Wenn der HSV spielt, setzt sich Saša Stanišić immer an denselben Platz. Ein bestimmtes Trikot, eine glückbringende Socke oder ein Ritual vor dem Anpfiff – wer denkt, Aberglaube im Fußball sei nur etwas für die Spieler auf dem Rasen, hat sich getäuscht. Laut einer aktuellen Umfrage praktizieren rund 68 Prozent der Fußballfans regelmäßig abergläubische Rituale, um «ihrer» Mannschaft zum Sieg zu verhelfen.

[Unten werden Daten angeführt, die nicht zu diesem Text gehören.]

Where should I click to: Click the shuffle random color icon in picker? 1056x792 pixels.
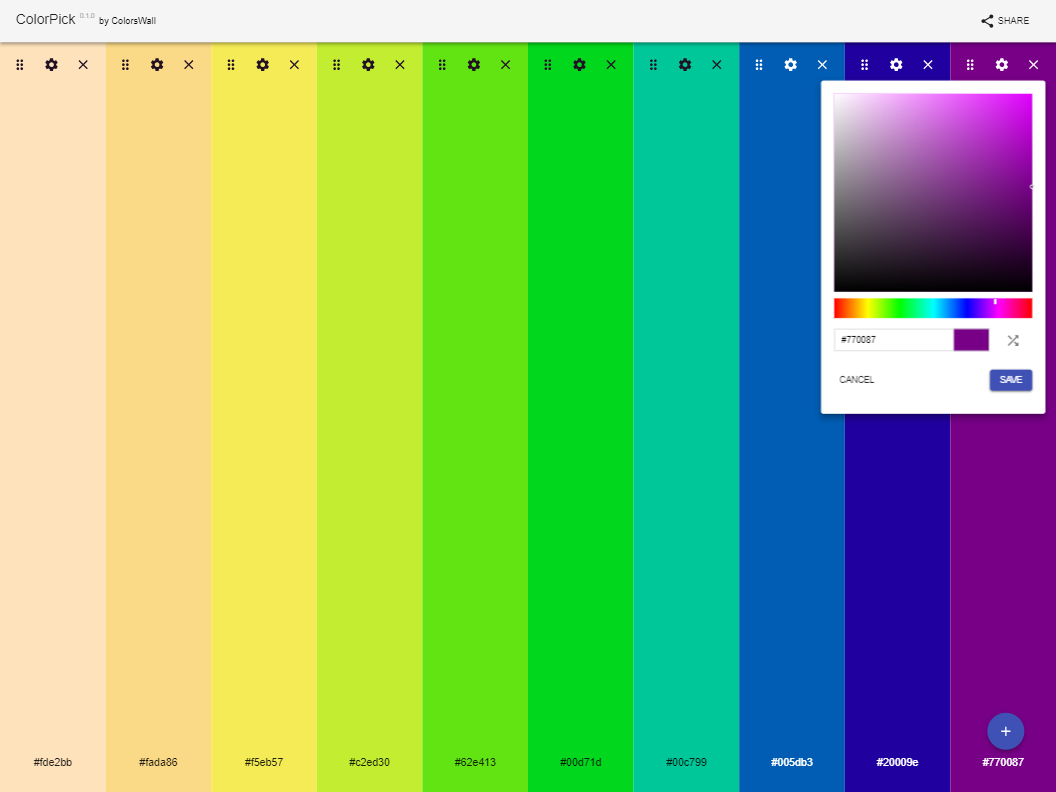pos(1012,340)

Der Schriftsteller Saša Stanišić, bekennender HSV-Fan, beschreibt seine Beziehung zum Fußball als eine Mischung aus Leidenschaft und Aberglauben: «Ich sitze immer an derselben Stelle und trage bei Heimspielen mein altes HSV-Trikot. Es fühlt sich an, als könnte ich tatsächlich etwas bewirken.» Diese irrationale, aber tiefempfundene Verbindung zwischen Fan-Verhalten und Spielergebnis ist kein Einzelfall. In unserer durchrationalisierten Welt, in der Sportereignisse durch Datenanalysen und wissenschaftliche Trainingsmethoden geprägt sind, bleibt der Aberglaube ein faszinierendes Relikt.
Sportpsychologin Dr. Maria Schneider erklärt: «Diese Rituale geben Fans ein Gefühl von Kontrolle in einer Situation, die eigentlich völlig außerhalb ihrer Einflussmöglichkeiten liegt. Es ist ein psychologischer Mechanismus, der Stress reduziert und die emotionale Bindung zum Verein verstärkt.» Besonders intensiv wird dieser Aberglaube bei Derbys wie dem Hamburger Stadtduell zwischen HSV und St. Pauli ausgelebt. Die digitale Welt hat diese Phänomene sogar verstärkt – in Fan-Foren und WhatsApp-Gruppen werden «erfolgreiche» Rituale geteilt und kollektiv praktiziert.
Was sagt es über uns als moderne Gesellschaft aus, dass wir in einer Zeit der Künstlichen Intelligenz und Datenanalyse immer noch auf magisches Denken zurückgreifen, wenn es um unsere Leidenschaft geht? Vielleicht ist es genau diese irrationale Komponente, die den Fußball so besonders macht – ein Raum, in dem wir uns erlauben können, an etwas zu glauben, das jenseits von Logik und Vernunft liegt.